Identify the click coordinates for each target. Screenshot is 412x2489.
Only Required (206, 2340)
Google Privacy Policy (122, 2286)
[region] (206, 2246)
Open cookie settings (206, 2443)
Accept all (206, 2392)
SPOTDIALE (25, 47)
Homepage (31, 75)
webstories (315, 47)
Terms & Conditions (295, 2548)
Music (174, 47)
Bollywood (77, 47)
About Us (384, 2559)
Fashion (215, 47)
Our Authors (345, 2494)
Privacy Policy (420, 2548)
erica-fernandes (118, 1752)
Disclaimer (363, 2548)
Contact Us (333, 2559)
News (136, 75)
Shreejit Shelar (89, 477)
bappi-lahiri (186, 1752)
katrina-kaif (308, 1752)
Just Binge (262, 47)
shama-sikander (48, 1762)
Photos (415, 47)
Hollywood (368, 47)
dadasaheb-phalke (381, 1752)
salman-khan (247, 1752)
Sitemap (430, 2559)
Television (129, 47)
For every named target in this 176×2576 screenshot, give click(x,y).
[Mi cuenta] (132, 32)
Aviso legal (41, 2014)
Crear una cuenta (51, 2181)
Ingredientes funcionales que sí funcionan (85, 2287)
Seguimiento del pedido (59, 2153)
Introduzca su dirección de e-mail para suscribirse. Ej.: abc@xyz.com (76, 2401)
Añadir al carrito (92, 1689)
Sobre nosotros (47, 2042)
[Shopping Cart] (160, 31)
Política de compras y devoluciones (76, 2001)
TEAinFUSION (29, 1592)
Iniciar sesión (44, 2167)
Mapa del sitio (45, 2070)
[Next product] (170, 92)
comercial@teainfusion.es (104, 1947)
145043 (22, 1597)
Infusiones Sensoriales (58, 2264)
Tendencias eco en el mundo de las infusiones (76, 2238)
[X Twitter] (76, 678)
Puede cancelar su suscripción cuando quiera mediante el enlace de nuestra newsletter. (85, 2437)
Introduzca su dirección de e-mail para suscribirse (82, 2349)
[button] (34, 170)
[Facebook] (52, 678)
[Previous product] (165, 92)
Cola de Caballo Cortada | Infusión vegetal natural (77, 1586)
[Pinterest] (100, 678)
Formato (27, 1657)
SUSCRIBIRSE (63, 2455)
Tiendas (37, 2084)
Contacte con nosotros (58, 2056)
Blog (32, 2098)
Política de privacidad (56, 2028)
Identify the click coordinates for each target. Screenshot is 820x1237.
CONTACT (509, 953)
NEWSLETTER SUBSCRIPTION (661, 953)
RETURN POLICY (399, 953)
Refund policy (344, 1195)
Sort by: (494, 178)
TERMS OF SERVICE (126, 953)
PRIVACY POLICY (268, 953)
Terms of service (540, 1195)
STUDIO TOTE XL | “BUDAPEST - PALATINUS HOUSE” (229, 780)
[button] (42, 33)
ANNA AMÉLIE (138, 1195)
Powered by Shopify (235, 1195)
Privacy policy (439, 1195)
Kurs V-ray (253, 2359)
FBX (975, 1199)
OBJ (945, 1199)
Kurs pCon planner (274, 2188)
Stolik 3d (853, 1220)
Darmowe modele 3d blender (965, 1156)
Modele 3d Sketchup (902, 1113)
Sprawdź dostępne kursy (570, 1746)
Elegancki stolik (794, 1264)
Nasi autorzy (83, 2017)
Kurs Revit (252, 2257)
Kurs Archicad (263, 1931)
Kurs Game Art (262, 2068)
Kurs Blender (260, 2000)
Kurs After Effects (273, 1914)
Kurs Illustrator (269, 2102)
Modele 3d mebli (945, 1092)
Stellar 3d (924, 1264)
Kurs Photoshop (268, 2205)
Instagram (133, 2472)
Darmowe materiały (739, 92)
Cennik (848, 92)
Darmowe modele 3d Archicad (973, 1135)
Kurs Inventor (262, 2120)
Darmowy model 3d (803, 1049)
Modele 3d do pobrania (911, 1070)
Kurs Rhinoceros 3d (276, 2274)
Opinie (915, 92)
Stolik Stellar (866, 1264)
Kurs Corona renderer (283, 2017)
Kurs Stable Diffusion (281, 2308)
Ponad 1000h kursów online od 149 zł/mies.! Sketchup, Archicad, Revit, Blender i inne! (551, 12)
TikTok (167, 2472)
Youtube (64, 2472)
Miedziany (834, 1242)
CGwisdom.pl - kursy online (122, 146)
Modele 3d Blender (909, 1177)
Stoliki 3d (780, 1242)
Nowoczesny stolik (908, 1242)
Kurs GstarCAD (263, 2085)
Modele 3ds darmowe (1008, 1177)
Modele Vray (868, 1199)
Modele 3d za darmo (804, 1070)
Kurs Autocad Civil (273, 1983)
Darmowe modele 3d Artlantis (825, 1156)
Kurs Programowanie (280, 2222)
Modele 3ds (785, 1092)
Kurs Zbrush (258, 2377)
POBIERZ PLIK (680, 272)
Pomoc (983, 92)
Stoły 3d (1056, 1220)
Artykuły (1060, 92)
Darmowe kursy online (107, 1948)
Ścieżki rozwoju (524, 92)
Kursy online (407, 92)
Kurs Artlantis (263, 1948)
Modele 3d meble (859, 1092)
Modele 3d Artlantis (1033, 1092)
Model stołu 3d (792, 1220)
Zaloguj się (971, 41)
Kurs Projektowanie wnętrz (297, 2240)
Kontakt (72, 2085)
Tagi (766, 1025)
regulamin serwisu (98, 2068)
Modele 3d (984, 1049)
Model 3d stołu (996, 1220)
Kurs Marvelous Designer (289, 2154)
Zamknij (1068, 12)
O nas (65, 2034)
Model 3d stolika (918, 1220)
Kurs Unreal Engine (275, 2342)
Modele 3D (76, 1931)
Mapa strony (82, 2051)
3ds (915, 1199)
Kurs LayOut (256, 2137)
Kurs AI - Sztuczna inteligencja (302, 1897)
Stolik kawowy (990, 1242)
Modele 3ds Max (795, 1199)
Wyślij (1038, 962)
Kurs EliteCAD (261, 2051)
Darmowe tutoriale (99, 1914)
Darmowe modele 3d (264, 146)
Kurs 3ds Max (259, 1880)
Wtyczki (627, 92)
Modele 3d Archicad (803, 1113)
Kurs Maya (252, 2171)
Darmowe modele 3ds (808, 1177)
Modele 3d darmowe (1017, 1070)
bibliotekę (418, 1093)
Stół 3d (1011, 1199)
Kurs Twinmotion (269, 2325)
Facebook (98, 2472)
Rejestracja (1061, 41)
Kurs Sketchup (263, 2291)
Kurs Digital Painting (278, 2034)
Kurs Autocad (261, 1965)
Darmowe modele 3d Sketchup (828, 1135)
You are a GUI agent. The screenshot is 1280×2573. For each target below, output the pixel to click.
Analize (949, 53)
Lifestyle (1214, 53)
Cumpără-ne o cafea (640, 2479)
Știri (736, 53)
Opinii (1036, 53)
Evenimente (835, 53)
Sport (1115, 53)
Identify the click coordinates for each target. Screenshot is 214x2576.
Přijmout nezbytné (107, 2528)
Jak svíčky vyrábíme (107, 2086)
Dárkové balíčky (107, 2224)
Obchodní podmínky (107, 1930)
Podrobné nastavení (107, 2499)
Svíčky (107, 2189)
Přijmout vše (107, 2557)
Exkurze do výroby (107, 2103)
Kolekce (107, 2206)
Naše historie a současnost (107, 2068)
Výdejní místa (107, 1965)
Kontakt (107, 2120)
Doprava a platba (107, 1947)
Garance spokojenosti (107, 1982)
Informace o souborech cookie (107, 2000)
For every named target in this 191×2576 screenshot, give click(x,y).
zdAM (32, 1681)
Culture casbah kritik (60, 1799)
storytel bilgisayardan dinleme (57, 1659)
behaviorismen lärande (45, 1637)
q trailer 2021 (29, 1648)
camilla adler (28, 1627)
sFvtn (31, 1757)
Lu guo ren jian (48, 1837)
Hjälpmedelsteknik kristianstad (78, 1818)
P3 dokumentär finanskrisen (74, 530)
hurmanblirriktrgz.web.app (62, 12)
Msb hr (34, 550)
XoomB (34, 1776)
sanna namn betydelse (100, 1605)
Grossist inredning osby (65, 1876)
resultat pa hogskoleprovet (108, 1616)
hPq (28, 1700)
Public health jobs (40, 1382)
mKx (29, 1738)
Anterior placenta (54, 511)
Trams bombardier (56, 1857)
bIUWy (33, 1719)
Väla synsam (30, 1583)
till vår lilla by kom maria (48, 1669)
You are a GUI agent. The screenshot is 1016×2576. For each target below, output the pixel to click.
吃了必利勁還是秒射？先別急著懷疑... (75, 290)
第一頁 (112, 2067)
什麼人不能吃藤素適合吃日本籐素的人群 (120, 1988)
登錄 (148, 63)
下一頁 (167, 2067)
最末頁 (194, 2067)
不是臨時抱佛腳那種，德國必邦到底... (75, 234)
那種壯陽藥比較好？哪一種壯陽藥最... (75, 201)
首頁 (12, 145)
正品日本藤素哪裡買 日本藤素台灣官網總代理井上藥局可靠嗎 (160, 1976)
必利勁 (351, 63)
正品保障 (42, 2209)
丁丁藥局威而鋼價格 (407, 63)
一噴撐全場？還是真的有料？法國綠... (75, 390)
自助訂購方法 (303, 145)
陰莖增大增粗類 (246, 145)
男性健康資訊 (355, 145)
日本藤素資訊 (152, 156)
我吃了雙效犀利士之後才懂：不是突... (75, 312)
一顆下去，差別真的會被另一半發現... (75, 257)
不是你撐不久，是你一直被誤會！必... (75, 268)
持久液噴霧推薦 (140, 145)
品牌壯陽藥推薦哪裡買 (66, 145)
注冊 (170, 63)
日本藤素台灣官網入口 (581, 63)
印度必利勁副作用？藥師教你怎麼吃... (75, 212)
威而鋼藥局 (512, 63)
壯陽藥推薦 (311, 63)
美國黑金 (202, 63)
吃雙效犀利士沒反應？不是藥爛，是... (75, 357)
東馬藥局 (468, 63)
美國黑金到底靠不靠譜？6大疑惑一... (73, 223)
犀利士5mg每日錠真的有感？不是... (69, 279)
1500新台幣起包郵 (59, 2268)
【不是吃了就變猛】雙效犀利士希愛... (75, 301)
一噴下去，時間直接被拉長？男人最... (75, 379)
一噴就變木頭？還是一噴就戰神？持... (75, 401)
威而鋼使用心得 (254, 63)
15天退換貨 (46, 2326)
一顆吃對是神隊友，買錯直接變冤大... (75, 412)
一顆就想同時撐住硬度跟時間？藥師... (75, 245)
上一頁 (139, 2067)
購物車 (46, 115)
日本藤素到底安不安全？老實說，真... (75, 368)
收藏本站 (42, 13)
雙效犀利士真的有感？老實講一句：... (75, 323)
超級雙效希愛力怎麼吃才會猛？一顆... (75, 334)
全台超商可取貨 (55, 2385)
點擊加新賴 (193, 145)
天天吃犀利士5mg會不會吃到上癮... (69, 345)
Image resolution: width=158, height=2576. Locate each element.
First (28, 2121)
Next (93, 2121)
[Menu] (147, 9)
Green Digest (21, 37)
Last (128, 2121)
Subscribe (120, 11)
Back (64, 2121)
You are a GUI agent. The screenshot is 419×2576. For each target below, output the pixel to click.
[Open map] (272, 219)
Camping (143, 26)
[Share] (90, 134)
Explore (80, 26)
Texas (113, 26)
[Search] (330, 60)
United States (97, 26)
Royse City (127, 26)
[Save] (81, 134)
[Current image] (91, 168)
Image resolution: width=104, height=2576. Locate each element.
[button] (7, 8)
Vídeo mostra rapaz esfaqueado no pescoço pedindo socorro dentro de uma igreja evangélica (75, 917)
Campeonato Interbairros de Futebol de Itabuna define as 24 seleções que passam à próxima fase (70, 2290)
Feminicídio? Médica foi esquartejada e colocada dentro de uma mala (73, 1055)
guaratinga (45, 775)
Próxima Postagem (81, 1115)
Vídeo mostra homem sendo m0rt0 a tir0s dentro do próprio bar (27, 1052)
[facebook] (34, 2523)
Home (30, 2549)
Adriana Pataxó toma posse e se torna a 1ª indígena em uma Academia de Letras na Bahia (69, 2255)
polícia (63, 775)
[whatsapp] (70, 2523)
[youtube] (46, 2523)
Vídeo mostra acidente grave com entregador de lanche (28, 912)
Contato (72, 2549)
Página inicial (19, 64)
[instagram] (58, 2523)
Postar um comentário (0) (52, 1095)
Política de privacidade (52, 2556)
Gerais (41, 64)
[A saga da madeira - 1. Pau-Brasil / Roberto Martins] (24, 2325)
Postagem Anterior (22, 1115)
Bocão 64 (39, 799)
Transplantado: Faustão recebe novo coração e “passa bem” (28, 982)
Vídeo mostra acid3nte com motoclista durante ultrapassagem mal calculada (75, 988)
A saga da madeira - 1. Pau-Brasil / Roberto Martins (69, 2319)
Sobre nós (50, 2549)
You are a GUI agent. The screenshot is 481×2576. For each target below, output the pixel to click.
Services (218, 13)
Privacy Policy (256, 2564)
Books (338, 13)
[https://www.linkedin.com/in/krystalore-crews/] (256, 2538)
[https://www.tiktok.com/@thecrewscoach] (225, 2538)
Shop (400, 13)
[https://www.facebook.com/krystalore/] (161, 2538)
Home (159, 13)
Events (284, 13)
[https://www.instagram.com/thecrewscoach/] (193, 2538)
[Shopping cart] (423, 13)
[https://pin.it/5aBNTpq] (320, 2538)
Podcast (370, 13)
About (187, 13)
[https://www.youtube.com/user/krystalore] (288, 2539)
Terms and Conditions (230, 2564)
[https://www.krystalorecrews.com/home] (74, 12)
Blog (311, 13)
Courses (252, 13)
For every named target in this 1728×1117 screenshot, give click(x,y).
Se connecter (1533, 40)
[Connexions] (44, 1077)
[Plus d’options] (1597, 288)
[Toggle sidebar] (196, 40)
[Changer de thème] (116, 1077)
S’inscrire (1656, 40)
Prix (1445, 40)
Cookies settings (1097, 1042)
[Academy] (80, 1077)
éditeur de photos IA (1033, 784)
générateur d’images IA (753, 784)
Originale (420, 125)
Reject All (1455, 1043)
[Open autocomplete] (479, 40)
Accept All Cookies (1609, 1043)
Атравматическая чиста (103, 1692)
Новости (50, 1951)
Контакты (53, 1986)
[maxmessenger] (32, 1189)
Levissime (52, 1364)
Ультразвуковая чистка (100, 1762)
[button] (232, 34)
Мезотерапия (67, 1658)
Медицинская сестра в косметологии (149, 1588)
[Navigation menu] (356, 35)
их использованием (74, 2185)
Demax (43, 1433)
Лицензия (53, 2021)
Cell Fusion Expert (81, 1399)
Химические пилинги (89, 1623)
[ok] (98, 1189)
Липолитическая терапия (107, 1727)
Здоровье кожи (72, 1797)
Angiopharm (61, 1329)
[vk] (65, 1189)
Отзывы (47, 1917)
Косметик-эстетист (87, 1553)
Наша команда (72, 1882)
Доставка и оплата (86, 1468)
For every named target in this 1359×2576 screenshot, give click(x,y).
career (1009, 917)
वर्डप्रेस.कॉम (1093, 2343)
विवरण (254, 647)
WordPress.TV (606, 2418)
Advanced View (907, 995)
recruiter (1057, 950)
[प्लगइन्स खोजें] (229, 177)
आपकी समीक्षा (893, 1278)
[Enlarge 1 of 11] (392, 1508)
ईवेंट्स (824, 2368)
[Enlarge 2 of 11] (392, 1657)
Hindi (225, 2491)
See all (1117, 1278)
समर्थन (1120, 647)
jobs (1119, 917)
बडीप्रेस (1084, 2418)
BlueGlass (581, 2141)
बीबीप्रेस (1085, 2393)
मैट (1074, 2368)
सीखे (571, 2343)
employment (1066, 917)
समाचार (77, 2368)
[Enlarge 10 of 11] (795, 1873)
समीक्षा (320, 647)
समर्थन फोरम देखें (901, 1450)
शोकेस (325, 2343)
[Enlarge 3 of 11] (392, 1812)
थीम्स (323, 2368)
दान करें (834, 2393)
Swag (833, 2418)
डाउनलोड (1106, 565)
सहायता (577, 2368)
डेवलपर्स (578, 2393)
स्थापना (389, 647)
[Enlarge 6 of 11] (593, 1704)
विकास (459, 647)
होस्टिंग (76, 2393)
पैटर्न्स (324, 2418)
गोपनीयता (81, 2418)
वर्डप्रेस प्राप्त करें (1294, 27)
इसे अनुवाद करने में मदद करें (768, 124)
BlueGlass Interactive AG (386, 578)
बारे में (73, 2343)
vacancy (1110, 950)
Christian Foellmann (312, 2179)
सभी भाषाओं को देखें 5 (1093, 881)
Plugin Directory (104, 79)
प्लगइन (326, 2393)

### Work order
The exact lines of the material above starting at the one that contains "Miedziany (834, 1242)" and ending at the one that contains "Kurs Artlantis (263, 1948)" are what to retype; leave out everything else.

### Problem solution
Miedziany (834, 1242)
CGwisdom.pl - kursy online (122, 146)
Modele 3d Blender (909, 1177)
Stoliki 3d (780, 1242)
Nowoczesny stolik (908, 1242)
Kurs GstarCAD (263, 2085)
Modele 3ds darmowe (1008, 1177)
Modele Vray (868, 1199)
Modele 3d za darmo (804, 1070)
Kurs Autocad Civil (273, 1983)
Darmowe modele 3d Artlantis (825, 1156)
Kurs Programowanie (280, 2222)
Modele 3ds (785, 1092)
Kurs Zbrush (258, 2377)
POBIERZ PLIK (680, 272)
Pomoc (983, 92)
Stoły 3d (1056, 1220)
Artykuły (1060, 92)
Darmowe kursy online (107, 1948)
Ścieżki rozwoju (524, 92)
Kursy online (407, 92)
Kurs Artlantis (263, 1948)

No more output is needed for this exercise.